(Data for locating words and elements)
+ + + + + + +

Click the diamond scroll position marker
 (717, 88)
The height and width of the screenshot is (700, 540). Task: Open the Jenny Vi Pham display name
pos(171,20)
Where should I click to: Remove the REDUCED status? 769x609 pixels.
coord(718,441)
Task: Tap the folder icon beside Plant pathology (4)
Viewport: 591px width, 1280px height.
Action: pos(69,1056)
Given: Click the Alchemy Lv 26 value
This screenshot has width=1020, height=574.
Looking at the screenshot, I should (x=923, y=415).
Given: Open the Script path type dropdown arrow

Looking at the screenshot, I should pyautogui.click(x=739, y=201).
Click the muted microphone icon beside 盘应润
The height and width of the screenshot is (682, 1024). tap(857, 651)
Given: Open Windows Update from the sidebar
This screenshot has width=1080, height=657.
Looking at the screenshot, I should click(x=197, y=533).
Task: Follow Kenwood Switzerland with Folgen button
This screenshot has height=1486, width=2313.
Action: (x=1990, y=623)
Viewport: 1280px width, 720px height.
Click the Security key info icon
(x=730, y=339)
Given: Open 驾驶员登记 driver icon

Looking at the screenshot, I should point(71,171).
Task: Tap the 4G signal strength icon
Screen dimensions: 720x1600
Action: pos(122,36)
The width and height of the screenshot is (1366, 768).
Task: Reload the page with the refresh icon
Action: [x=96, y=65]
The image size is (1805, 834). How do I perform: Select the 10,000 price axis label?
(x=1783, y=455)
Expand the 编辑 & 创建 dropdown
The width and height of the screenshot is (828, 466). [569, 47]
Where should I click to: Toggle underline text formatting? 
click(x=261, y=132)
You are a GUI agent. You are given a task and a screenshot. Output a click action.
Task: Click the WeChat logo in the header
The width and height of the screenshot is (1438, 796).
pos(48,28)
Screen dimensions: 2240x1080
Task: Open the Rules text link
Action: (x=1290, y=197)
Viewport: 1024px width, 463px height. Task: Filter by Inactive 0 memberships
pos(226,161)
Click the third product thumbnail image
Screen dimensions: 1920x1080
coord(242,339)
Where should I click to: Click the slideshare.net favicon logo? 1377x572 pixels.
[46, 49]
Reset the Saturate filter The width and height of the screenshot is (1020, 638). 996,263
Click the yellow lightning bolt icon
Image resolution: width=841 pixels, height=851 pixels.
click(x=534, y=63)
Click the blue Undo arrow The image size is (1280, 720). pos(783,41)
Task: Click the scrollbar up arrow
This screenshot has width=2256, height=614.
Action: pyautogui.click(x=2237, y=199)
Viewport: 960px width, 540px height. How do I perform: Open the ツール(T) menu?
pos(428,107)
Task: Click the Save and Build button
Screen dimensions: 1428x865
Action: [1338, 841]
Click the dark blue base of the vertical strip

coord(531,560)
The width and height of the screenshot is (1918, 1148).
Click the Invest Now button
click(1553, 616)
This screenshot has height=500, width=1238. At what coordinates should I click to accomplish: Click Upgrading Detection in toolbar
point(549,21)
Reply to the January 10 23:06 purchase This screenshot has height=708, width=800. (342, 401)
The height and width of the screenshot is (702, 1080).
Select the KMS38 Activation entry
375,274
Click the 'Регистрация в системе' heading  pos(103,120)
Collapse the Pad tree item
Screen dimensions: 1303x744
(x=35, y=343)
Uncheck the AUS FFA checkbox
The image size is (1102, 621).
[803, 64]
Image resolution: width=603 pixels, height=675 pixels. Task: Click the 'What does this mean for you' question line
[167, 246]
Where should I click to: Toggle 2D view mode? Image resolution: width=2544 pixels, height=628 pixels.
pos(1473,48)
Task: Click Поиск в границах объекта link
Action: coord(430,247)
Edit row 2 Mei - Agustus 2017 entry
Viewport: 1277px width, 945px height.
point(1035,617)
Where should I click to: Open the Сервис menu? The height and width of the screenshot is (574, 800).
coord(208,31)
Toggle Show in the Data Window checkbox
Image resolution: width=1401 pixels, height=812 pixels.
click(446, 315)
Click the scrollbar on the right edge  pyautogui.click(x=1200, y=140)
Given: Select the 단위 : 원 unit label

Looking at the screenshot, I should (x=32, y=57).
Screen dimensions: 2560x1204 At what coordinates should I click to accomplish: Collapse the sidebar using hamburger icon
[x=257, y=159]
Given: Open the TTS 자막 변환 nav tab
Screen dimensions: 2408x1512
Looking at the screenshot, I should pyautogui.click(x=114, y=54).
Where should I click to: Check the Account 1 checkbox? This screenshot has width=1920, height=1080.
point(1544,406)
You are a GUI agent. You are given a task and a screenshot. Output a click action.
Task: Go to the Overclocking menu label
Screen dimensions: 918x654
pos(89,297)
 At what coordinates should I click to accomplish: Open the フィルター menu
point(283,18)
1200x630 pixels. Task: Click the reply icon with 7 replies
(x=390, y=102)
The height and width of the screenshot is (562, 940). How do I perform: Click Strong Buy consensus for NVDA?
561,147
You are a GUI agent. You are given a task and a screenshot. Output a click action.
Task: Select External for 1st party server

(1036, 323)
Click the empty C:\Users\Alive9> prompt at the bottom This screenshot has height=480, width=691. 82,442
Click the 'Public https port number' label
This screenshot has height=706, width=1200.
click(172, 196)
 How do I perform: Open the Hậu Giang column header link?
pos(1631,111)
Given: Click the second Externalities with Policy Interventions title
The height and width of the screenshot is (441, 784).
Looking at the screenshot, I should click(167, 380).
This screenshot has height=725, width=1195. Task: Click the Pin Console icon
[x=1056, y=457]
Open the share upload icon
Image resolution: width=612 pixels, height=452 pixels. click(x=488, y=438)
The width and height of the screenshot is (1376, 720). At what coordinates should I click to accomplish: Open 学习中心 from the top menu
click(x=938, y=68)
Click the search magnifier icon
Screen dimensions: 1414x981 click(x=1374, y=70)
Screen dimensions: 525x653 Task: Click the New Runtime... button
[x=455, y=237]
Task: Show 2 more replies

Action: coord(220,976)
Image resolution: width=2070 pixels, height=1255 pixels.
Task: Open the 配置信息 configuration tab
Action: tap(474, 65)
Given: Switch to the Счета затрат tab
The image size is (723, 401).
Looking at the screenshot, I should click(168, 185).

+ + + + + + +

#### [Exercise objective]
Copy out every line of the listing above, word for word.

#### [Completed task]
Click the diamond scroll position marker
 (717, 88)
The height and width of the screenshot is (700, 540). Task: Open the Jenny Vi Pham display name
pos(171,20)
Where should I click to: Remove the REDUCED status? 769x609 pixels.
coord(718,441)
Task: Tap the folder icon beside Plant pathology (4)
Viewport: 591px width, 1280px height.
Action: pos(69,1056)
Given: Click the Alchemy Lv 26 value
This screenshot has width=1020, height=574.
Looking at the screenshot, I should (x=923, y=415).
Given: Open the Script path type dropdown arrow

Looking at the screenshot, I should pyautogui.click(x=739, y=201).
Click the muted microphone icon beside 盘应润
The height and width of the screenshot is (682, 1024). tap(857, 651)
Given: Open Windows Update from the sidebar
This screenshot has width=1080, height=657.
Looking at the screenshot, I should click(x=197, y=533).
Task: Follow Kenwood Switzerland with Folgen button
This screenshot has height=1486, width=2313.
Action: (x=1990, y=623)
Viewport: 1280px width, 720px height.
Click the Security key info icon
(x=730, y=339)
Given: Open 驾驶员登记 driver icon

Looking at the screenshot, I should point(71,171).
Task: Tap the 4G signal strength icon
Screen dimensions: 720x1600
Action: pos(122,36)
The width and height of the screenshot is (1366, 768).
Task: Reload the page with the refresh icon
Action: [x=96, y=65]
The image size is (1805, 834). How do I perform: Select the 10,000 price axis label?
(x=1783, y=455)
Expand the 编辑 & 创建 dropdown
The width and height of the screenshot is (828, 466). [569, 47]
Where should I click to: Toggle underline text formatting? 
click(x=261, y=132)
You are a GUI agent. You are given a task and a screenshot. Output a click action.
Task: Click the WeChat logo in the header
The width and height of the screenshot is (1438, 796).
pos(48,28)
Screen dimensions: 2240x1080
Task: Open the Rules text link
Action: (x=1290, y=197)
Viewport: 1024px width, 463px height. Task: Filter by Inactive 0 memberships
pos(226,161)
Click the third product thumbnail image
Screen dimensions: 1920x1080
coord(242,339)
Where should I click to: Click the slideshare.net favicon logo? 1377x572 pixels.
[46, 49]
Reset the Saturate filter The width and height of the screenshot is (1020, 638). 996,263
Click the yellow lightning bolt icon
Image resolution: width=841 pixels, height=851 pixels.
click(x=534, y=63)
Click the blue Undo arrow The image size is (1280, 720). pos(783,41)
Task: Click the scrollbar up arrow
This screenshot has width=2256, height=614.
Action: pyautogui.click(x=2237, y=199)
Viewport: 960px width, 540px height. How do I perform: Open the ツール(T) menu?
pos(428,107)
Task: Click the Save and Build button
Screen dimensions: 1428x865
Action: [1338, 841]
Click the dark blue base of the vertical strip

coord(531,560)
The width and height of the screenshot is (1918, 1148).
Click the Invest Now button
click(1553, 616)
This screenshot has height=500, width=1238. At what coordinates should I click to accomplish: Click Upgrading Detection in toolbar
point(549,21)
Reply to the January 10 23:06 purchase This screenshot has height=708, width=800. (342, 401)
The height and width of the screenshot is (702, 1080).
Select the KMS38 Activation entry
375,274
Click the 'Регистрация в системе' heading  pos(103,120)
Collapse the Pad tree item
Screen dimensions: 1303x744
(x=35, y=343)
Uncheck the AUS FFA checkbox
The image size is (1102, 621).
[803, 64]
Image resolution: width=603 pixels, height=675 pixels. Task: Click the 'What does this mean for you' question line
[167, 246]
Where should I click to: Toggle 2D view mode? Image resolution: width=2544 pixels, height=628 pixels.
pos(1473,48)
Task: Click Поиск в границах объекта link
Action: coord(430,247)
Edit row 2 Mei - Agustus 2017 entry
Viewport: 1277px width, 945px height.
point(1035,617)
Where should I click to: Open the Сервис menu? The height and width of the screenshot is (574, 800).
coord(208,31)
Toggle Show in the Data Window checkbox
Image resolution: width=1401 pixels, height=812 pixels.
click(446, 315)
Click the scrollbar on the right edge  pyautogui.click(x=1200, y=140)
Given: Select the 단위 : 원 unit label

Looking at the screenshot, I should (x=32, y=57).
Screen dimensions: 2560x1204 At what coordinates should I click to accomplish: Collapse the sidebar using hamburger icon
[x=257, y=159]
Given: Open the TTS 자막 변환 nav tab
Screen dimensions: 2408x1512
Looking at the screenshot, I should pyautogui.click(x=114, y=54).
Where should I click to: Check the Account 1 checkbox? This screenshot has width=1920, height=1080.
point(1544,406)
You are a GUI agent. You are given a task and a screenshot. Output a click action.
Task: Go to the Overclocking menu label
Screen dimensions: 918x654
pos(89,297)
 At what coordinates should I click to accomplish: Open the フィルター menu
point(283,18)
1200x630 pixels. Task: Click the reply icon with 7 replies
(x=390, y=102)
The height and width of the screenshot is (562, 940). How do I perform: Click Strong Buy consensus for NVDA?
561,147
You are a GUI agent. You are given a task and a screenshot. Output a click action.
Task: Select External for 1st party server

(1036, 323)
Click the empty C:\Users\Alive9> prompt at the bottom This screenshot has height=480, width=691. 82,442
Click the 'Public https port number' label
This screenshot has height=706, width=1200.
click(172, 196)
 How do I perform: Open the Hậu Giang column header link?
pos(1631,111)
Given: Click the second Externalities with Policy Interventions title
The height and width of the screenshot is (441, 784).
Looking at the screenshot, I should click(167, 380).
This screenshot has height=725, width=1195. Task: Click the Pin Console icon
[x=1056, y=457]
Open the share upload icon
Image resolution: width=612 pixels, height=452 pixels. click(x=488, y=438)
The width and height of the screenshot is (1376, 720). At what coordinates should I click to accomplish: Open 学习中心 from the top menu
click(x=938, y=68)
Click the search magnifier icon
Screen dimensions: 1414x981 click(x=1374, y=70)
Screen dimensions: 525x653 Task: Click the New Runtime... button
[x=455, y=237]
Task: Show 2 more replies

Action: coord(220,976)
Image resolution: width=2070 pixels, height=1255 pixels.
Task: Open the 配置信息 configuration tab
Action: tap(474, 65)
Given: Switch to the Счета затрат tab
The image size is (723, 401).
Looking at the screenshot, I should click(168, 185).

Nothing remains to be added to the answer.